=== EXERCISE DIRECTIONS ===
Work through the entries below and show every line in which "Task" is found.

=== EXTRACTED MATERIAL ===
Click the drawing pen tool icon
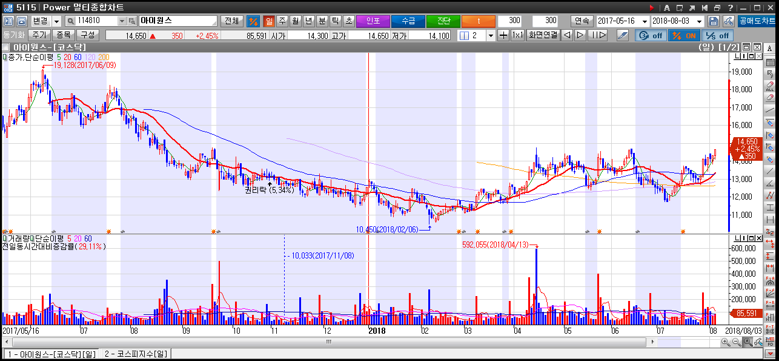point(622,35)
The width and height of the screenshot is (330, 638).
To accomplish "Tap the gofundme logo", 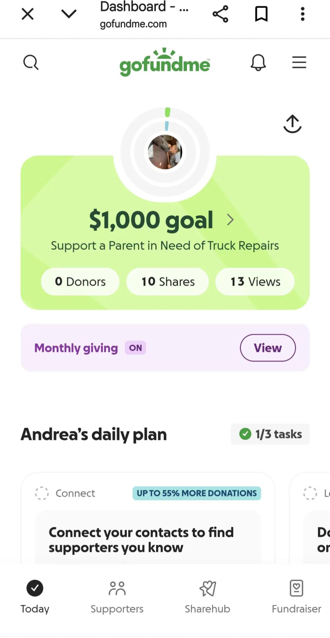I will 165,62.
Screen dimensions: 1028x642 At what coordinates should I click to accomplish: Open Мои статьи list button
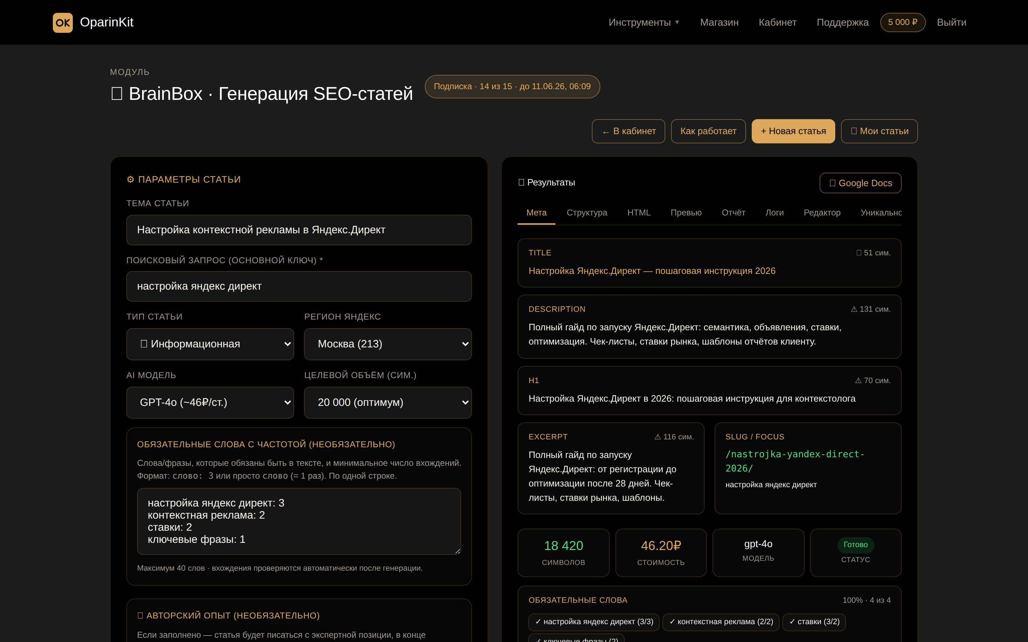[879, 131]
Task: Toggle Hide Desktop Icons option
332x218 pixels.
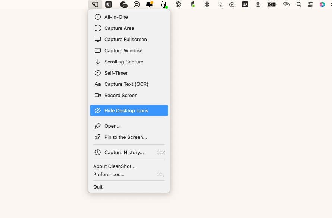Action: coord(129,110)
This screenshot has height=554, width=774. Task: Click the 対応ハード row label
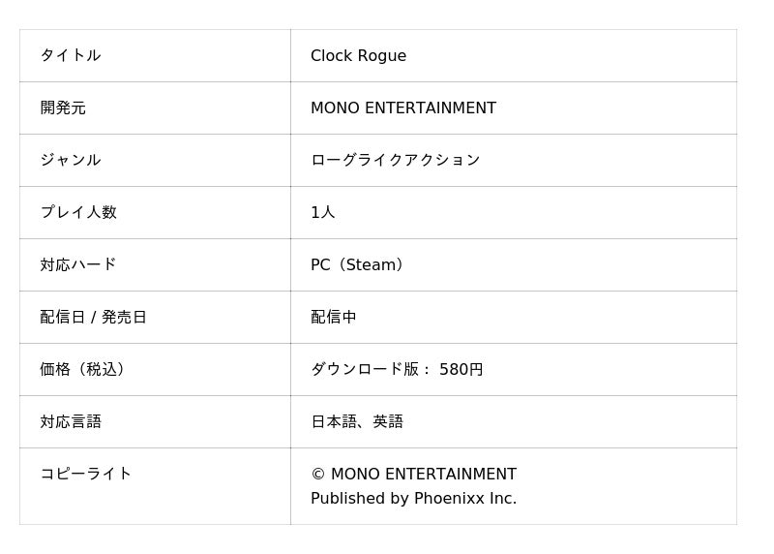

=== RESPONSE FOR THIS EXERCISE ===
Task: Toggle Hide Desktop Icons option
This screenshot has height=554, width=774. Task: Click the 対応ハード row label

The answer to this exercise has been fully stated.